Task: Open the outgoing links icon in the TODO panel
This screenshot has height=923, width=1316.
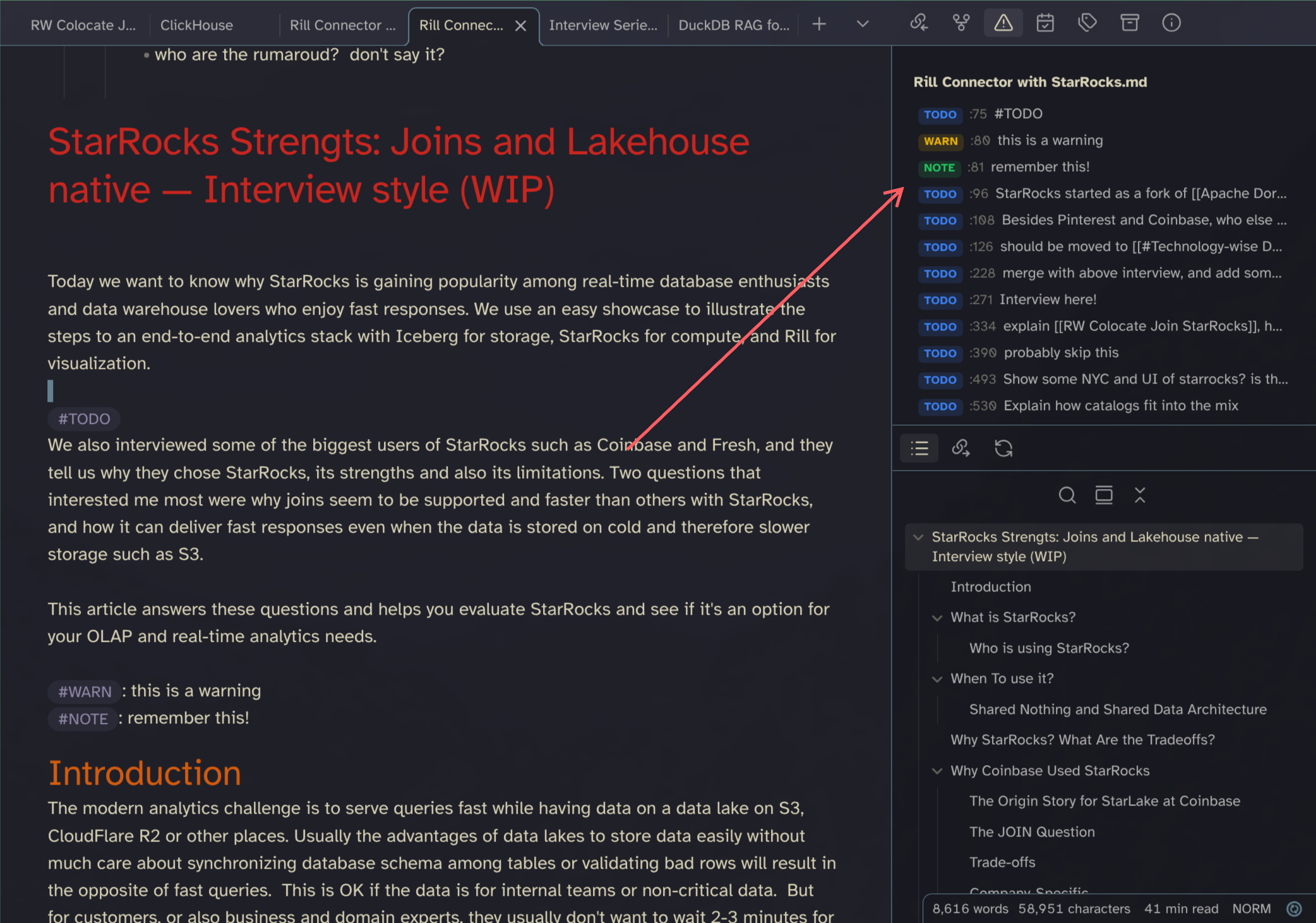Action: pos(961,448)
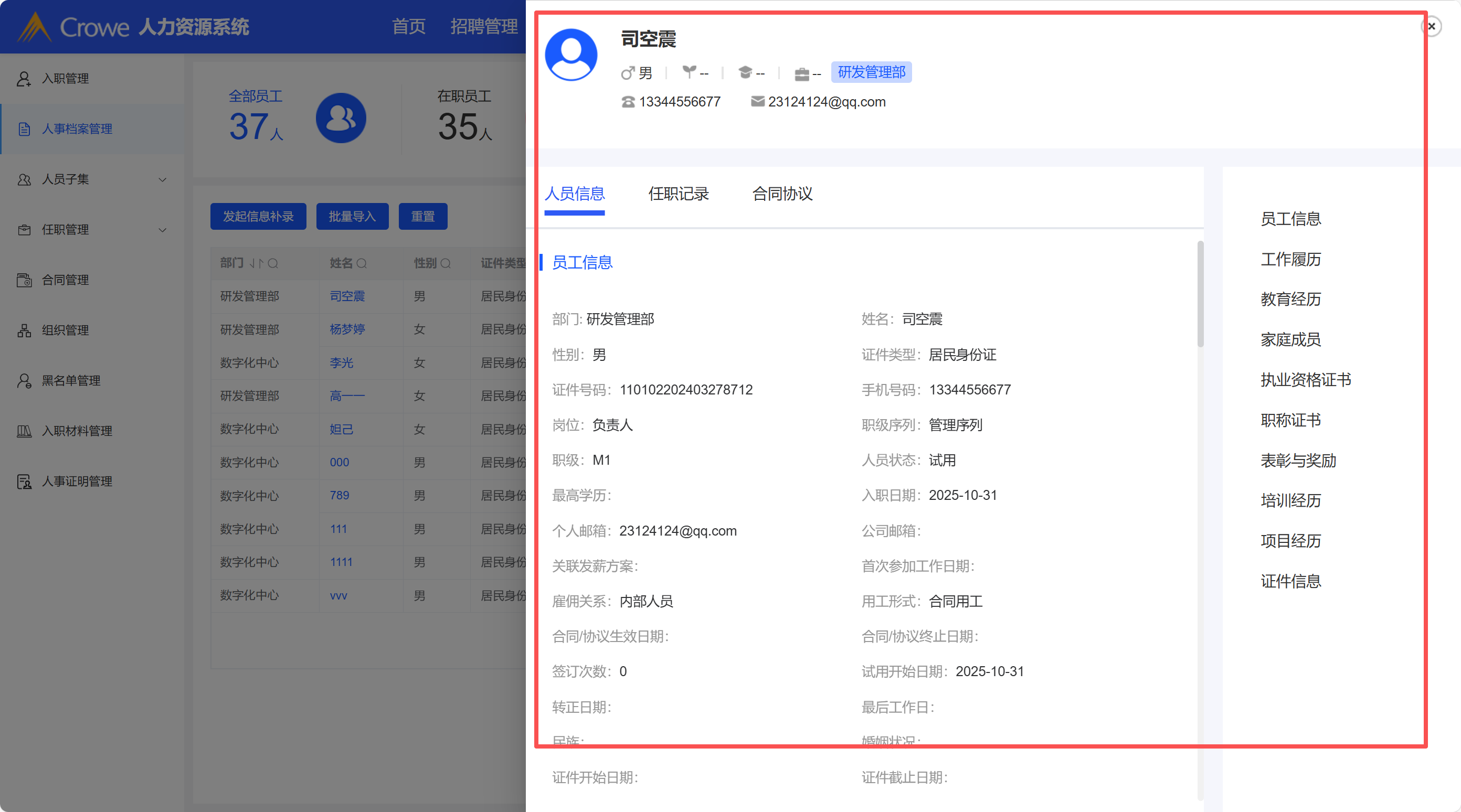Click the 入职管理 sidebar icon
The image size is (1461, 812).
[24, 78]
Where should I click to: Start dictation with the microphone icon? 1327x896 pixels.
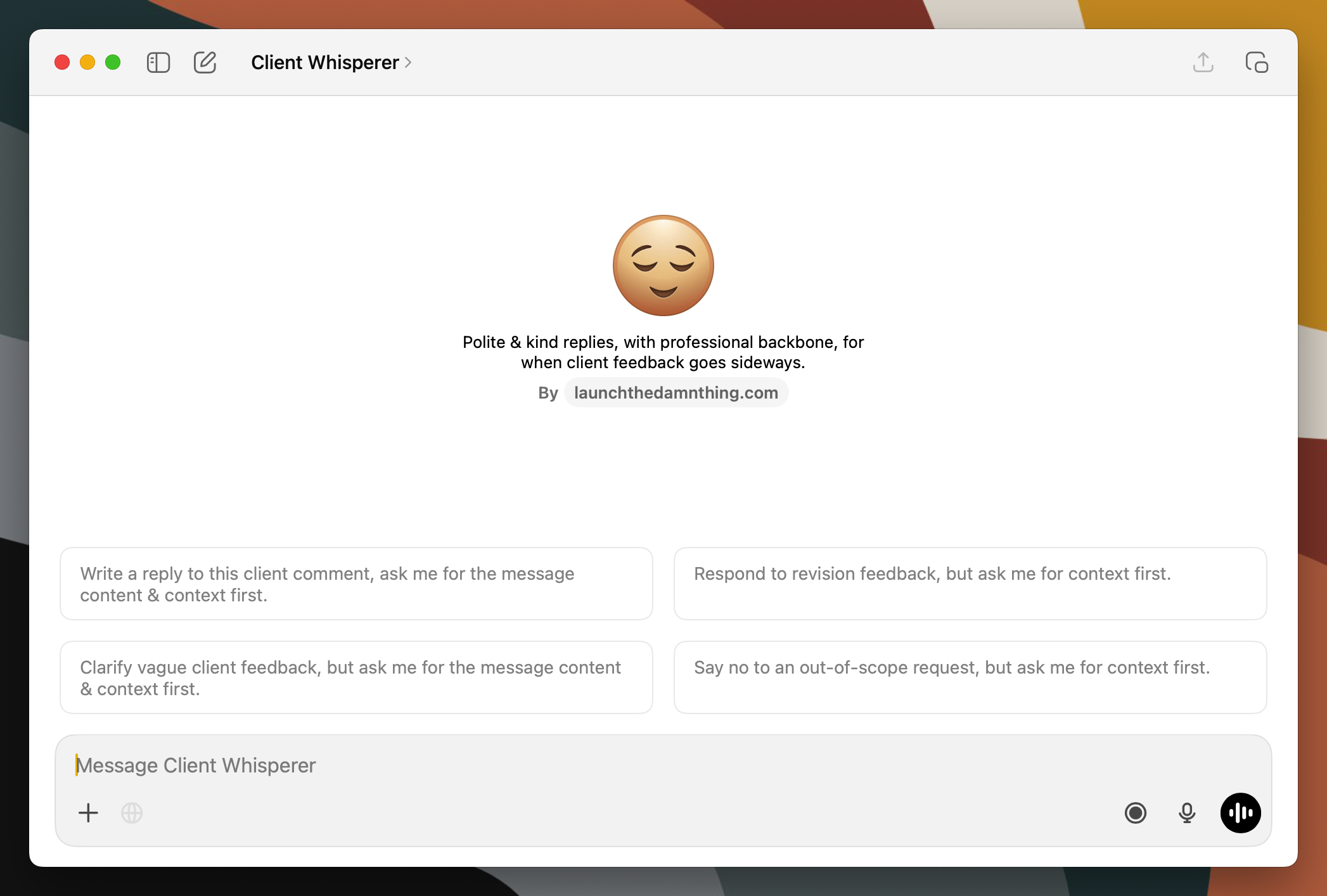pos(1187,813)
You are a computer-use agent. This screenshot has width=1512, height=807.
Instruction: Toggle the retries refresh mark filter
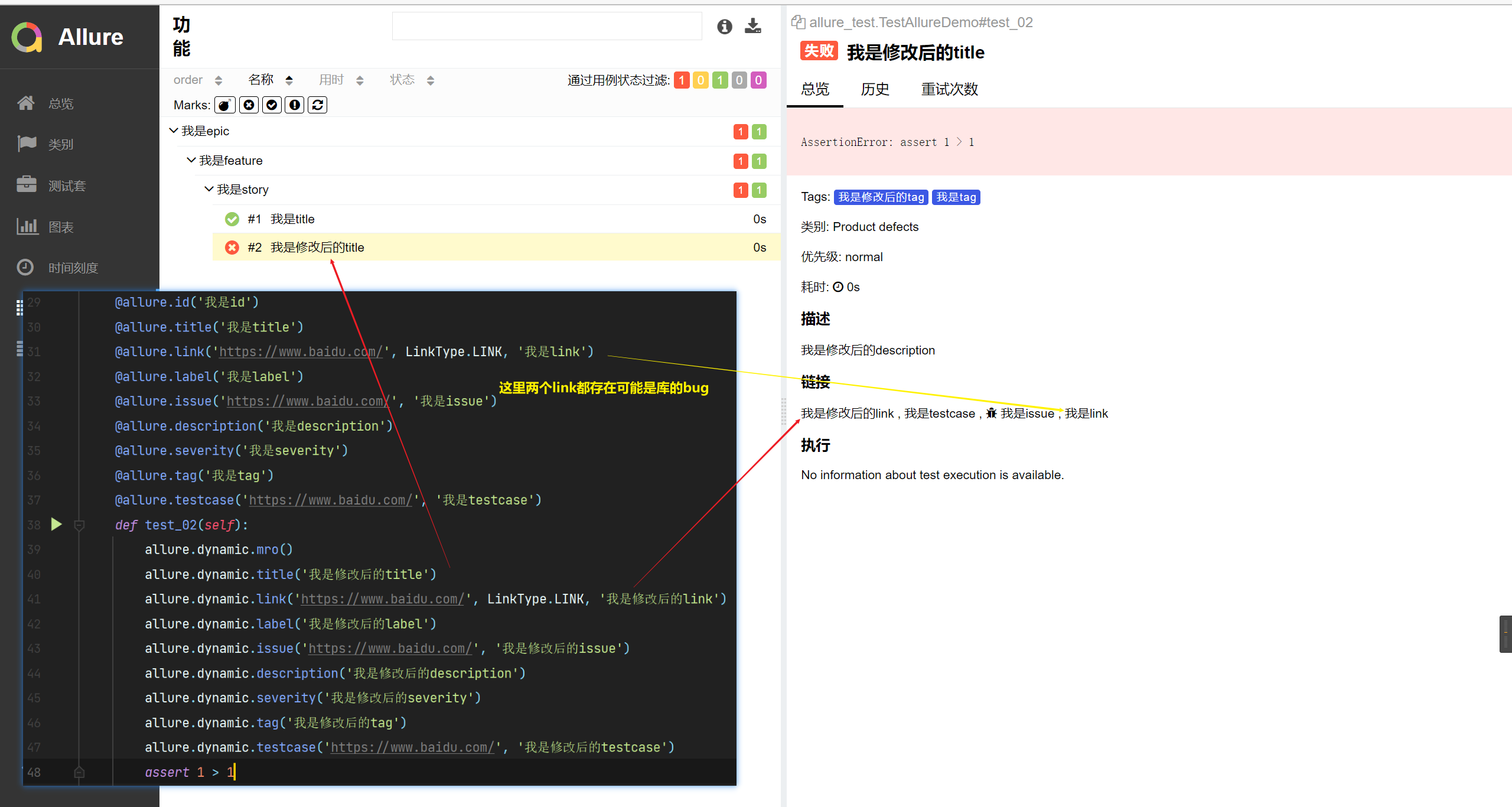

______

* _What the task requires_
Every line from the one containing "This screenshot has height=923, width=1316." through the last line of the data, both included, is to be repeated exactly; the pictures are to be left out.

* _Solution for this task_
This screenshot has height=923, width=1316.
Action: pos(961,448)
Click the 入职管理 sidebar icon
The image size is (1461, 812).
[24, 78]
Where should I click to: Start dictation with the microphone icon? 1327x896 pixels.
pos(1187,813)
You are a computer-use agent. This screenshot has width=1512, height=807.
Instruction: Toggle the retries refresh mark filter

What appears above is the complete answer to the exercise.